Fri Sep 14 12:07:40 EDT 2012

* David Goulet (dgoulet at efficios.com) wrote:
> -----BEGIN PGP SIGNED MESSAGE-----
> Hash: SHA512
> 
> 
> 
> Mathieu Desnoyers:
> > * David Goulet (dgoulet at efficios.com) wrote: Hi Mathieu,
> > 
> > This looks good! I have some questions to clarify part of the RFC.
> > 
> > Mathieu Desnoyers:
> >>>> Mathieu Desnoyers September 11, 2012
> >>>> 
> >>>> Per-user event ID allocation proposal
> >>>> 
> >>>> The intent of this shared event ID registry is to allow
> >>>> sharing tracing buffers between applications belonging to the
> >>>> same user (UID) for UST (user-space) tracing.
> >>>> 
> >>>> A.1) Overview of System-wide, per-ABI (32 and 64-bit),
> >>>> per-user, per-session, LTTng-UST event ID allocation:
> >>>> 
> >>>> - Modify LTTng-UST and lttng-tools to keep a system-wide,
> >>>> per-ABI (32 and 64-bit), per-user, per-session registry of
> >>>> enabled events and their associated numeric IDs. - LTTng-UST
> >>>> will have to register its tracepoints to the session daemon,
> >>>> sending the field typing of these tracepoints during
> >>>> registration, - Dynamically check that field types match upon
> >>>> registration of an event in this global registry, refuse
> >>>> registration if the field types do not match, - The metadata
> >>>> will be generated by lttng-tools instead of the application.
> >>>> 
> >>>> A.2 Per-user Event ID Details:
> >>>> 
> >>>> The event ID registry is shared across all processes for a
> >>>> given session/ABI/channel/user (UID).
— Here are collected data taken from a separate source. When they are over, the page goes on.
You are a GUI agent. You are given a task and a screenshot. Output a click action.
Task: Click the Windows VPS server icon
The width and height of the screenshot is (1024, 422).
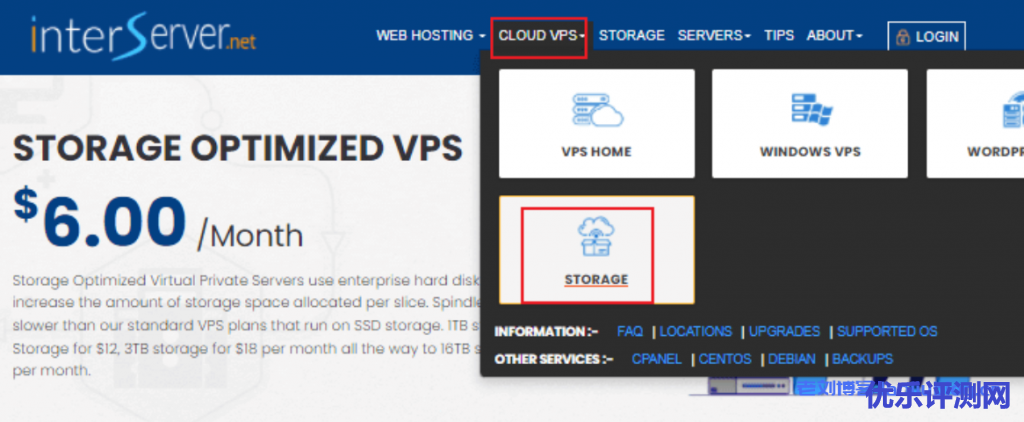(x=810, y=110)
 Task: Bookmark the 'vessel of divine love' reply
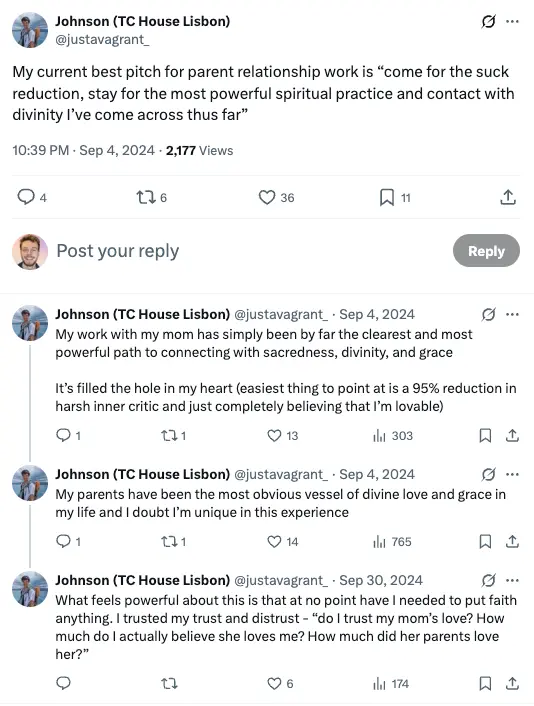[485, 541]
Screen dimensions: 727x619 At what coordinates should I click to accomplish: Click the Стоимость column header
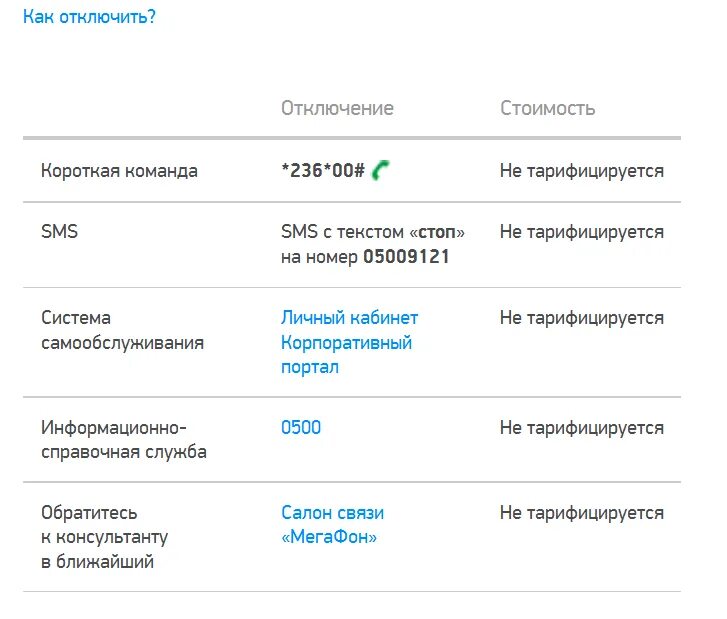548,108
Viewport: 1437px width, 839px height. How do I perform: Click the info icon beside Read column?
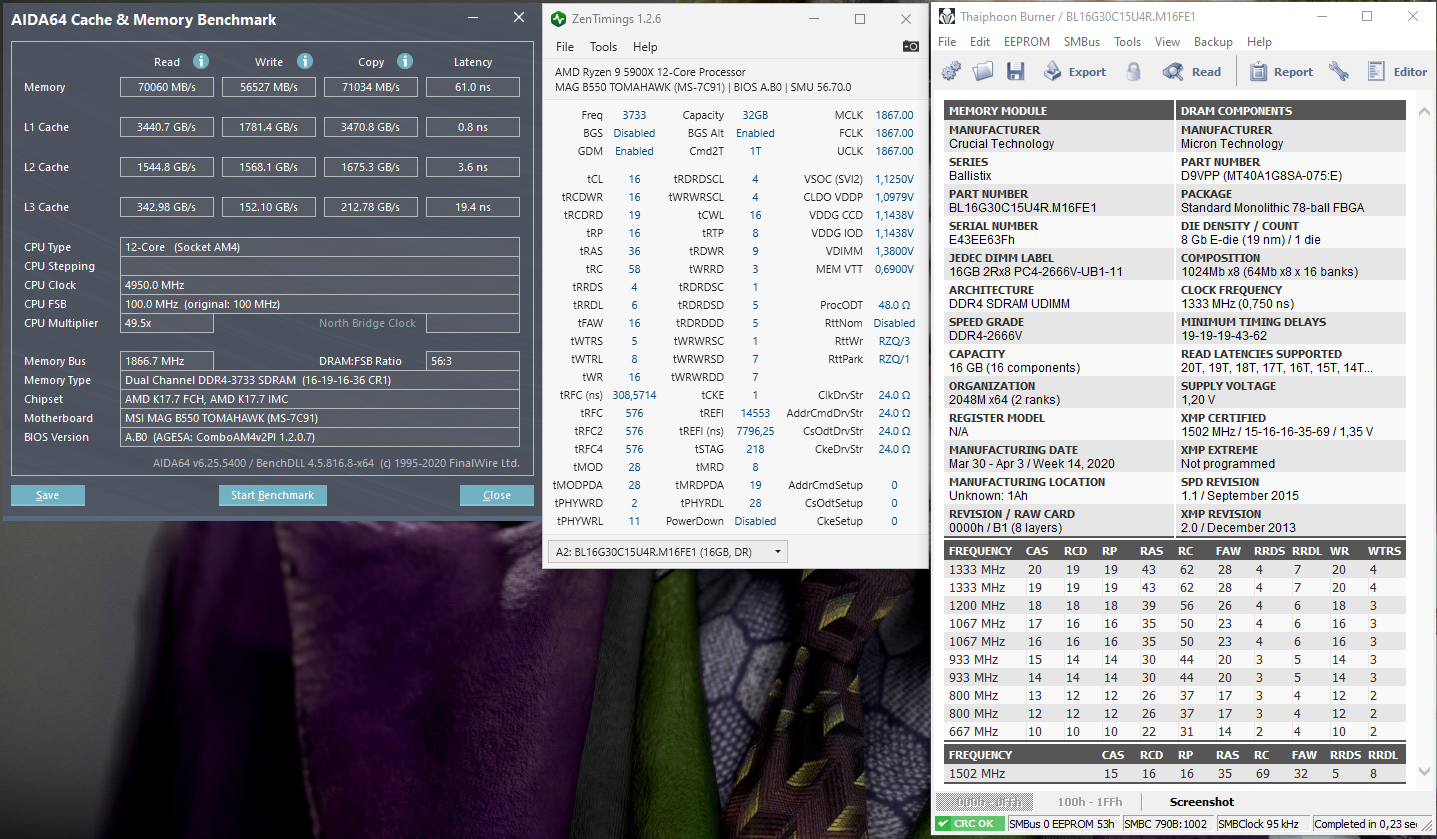click(x=200, y=61)
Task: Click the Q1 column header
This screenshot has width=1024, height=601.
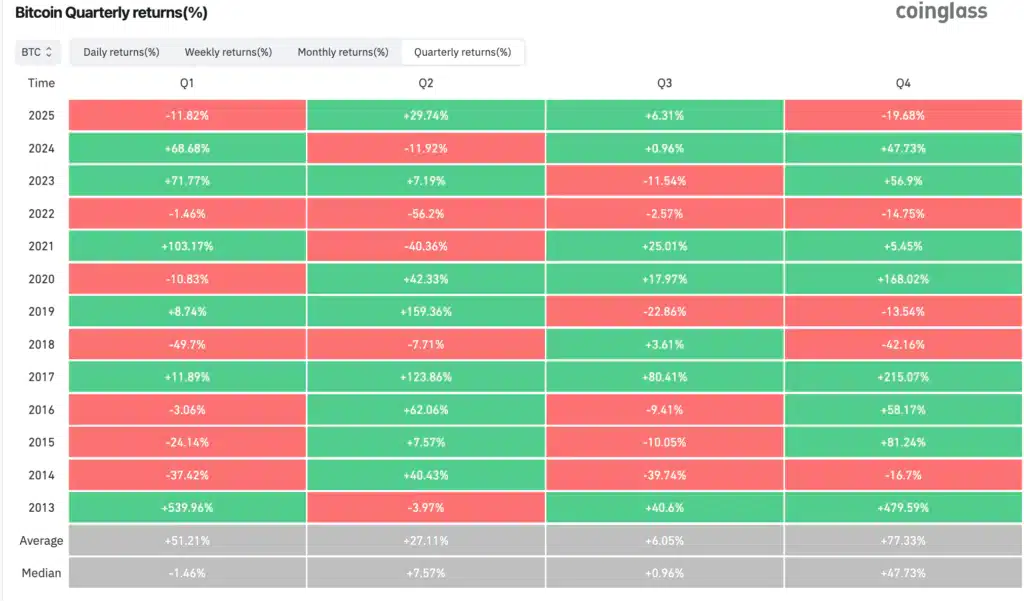Action: (187, 83)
The intent is to forbid
> >>>> one user to access tracing data from another user, while
> >>>> keeping the system-wide number of buffers small.
> >>>> 
> >>>> The event ID registry is attached to a: - session, - specific
> >>>> ABI (32/64-bit), - channel, - user (UID).
> >>>> 
> >>>> lttng-session fill this registry by pulling this information
> >>>> as needed from traced processes (a.k.a. applications) to
> >>>> populate the registry. This information is needed only when
> >>>> an event is active for a created session. Therefore,
> >>>> applications need not to notify the sessiond if no session is
> >>>> created.
> >>>> 
> >>>> The rationale for using a "pull" scheme, where the sessiond
> >>>> pulls information from applications, in opposition to a
> >>>> "push" scheme, where application would initiate commands to
> >>>> push the information, is that it minimizes the amount of
> >>>> logic required within liblttng-ust, and it does not require
> >>>> liblttng-ust to wait for reply from lttng-sessiond, which
> >>>> minimize the impact on the application behavior, providing
> >>>> application resilience to lttng-sessiond crash.
> >>>> 
> >>>> Updates to this registry are triggered by two distinct
> >>>> scenarios: either an "enable-event" command (could also be
> >>>> "start", depending on the sessiond design) is being executed,
> >>>> or, while tracing, a library is being loaded within the
> >>>> application.
> >>>> 
> >>>> Before we start describing the algorithms that update the
> >>>> registry, it is _very_ important to understand that an event
> >>>> enabled with "enable-event" can contain a wildcard (e.g.:
> >>>> libc*) and loglevel, and therefore is associated to possibly
> >>>> _many_ events in the application.
> >>>> 
> >>>> Algo (1) When an "enable-event"/"start" command is executed,
> >>>> the sessiond will get, in return for sending an enable-event
> >>>> command to the application (which apply to a channel within a
> >>>> session), a variable-sized array of enabled events (remember,
> >>>> we can enable a wildcard!), along with their name, loglevel,
> >>>> field name, and field type. The sessiond proceeds to check
> >>>> that each event does not conflict with another event in the
> >>>> registry with the same name, but having different field
> >>>> names/types or loglevel. If its field names/typing or
> >>>> loglevel differ from a previous event, it prints a warnings.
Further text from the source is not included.